» **SUPPLIED DATA**:
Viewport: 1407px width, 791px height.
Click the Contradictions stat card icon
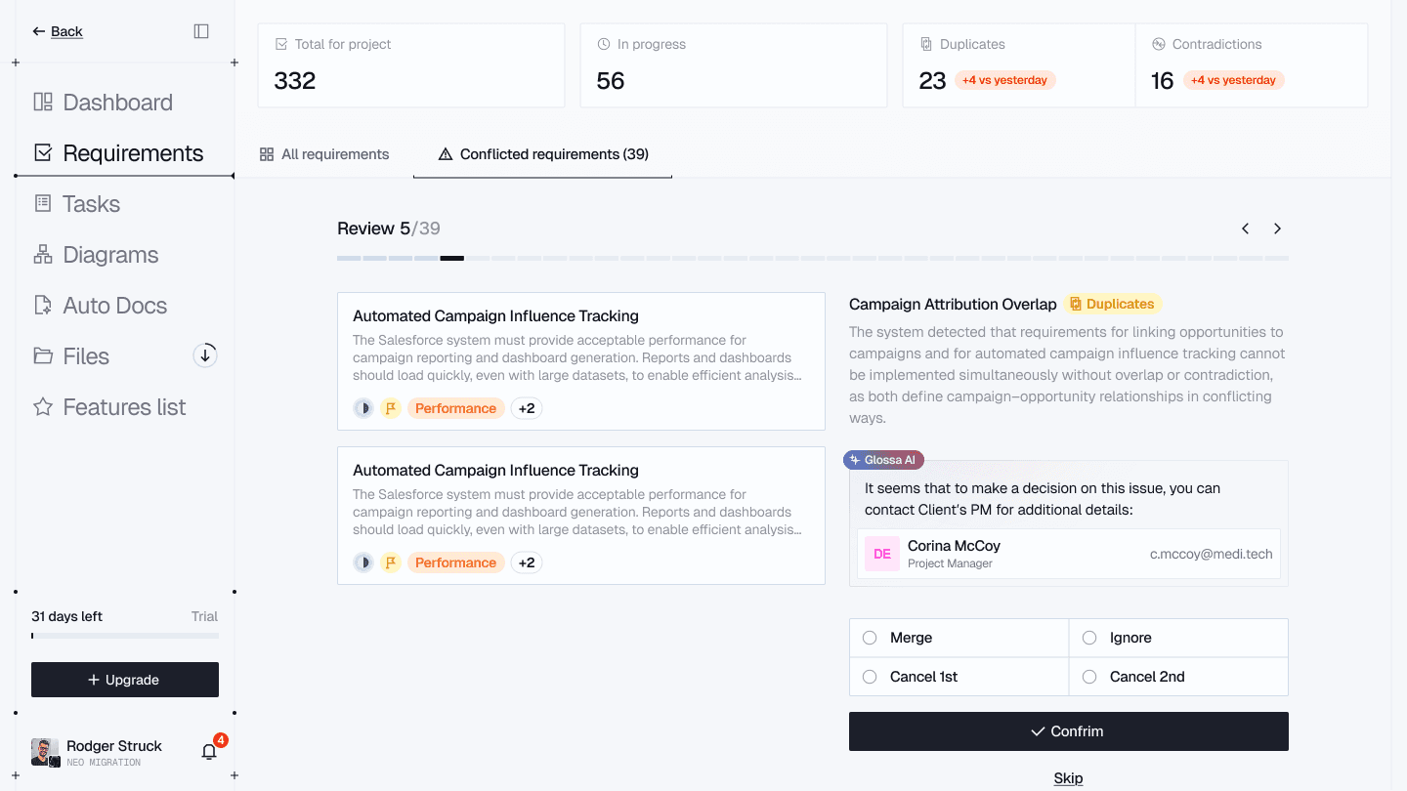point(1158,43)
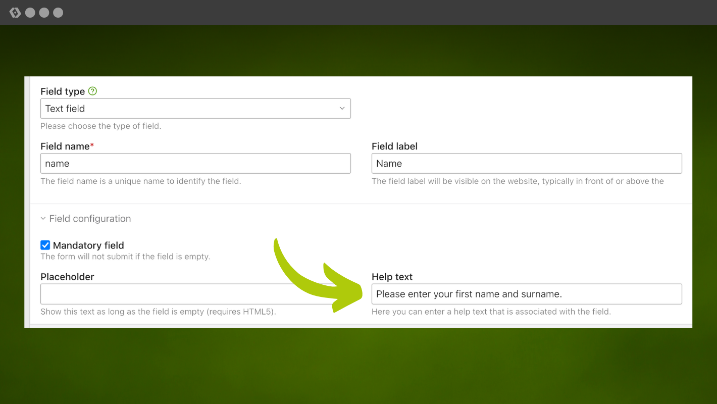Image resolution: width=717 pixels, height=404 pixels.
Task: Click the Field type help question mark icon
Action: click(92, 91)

---

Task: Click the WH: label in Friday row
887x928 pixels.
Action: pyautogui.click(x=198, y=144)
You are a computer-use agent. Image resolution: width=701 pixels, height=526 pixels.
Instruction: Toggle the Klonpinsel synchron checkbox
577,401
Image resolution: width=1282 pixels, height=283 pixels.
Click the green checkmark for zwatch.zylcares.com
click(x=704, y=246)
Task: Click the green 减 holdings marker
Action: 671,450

* * *

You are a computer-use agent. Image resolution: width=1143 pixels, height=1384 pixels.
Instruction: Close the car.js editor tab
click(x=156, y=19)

» **SHORT EXERCISE**: Edit the stretch from the line containing "Task: Click the WH: label in Friday row" through the line containing "Action: 671,450", changing "Friday" to "Thursday" and leaving everything else as it is. Give back only those lines.

» **CORRECT ANSWER**:
Task: Click the WH: label in Thursday row
887x928 pixels.
Action: pyautogui.click(x=198, y=144)
You are a computer-use agent. Image resolution: width=701 pixels, height=526 pixels.
Instruction: Toggle the Klonpinsel synchron checkbox
577,401
Image resolution: width=1282 pixels, height=283 pixels.
Click the green checkmark for zwatch.zylcares.com
click(x=704, y=246)
Task: Click the green 减 holdings marker
Action: 671,450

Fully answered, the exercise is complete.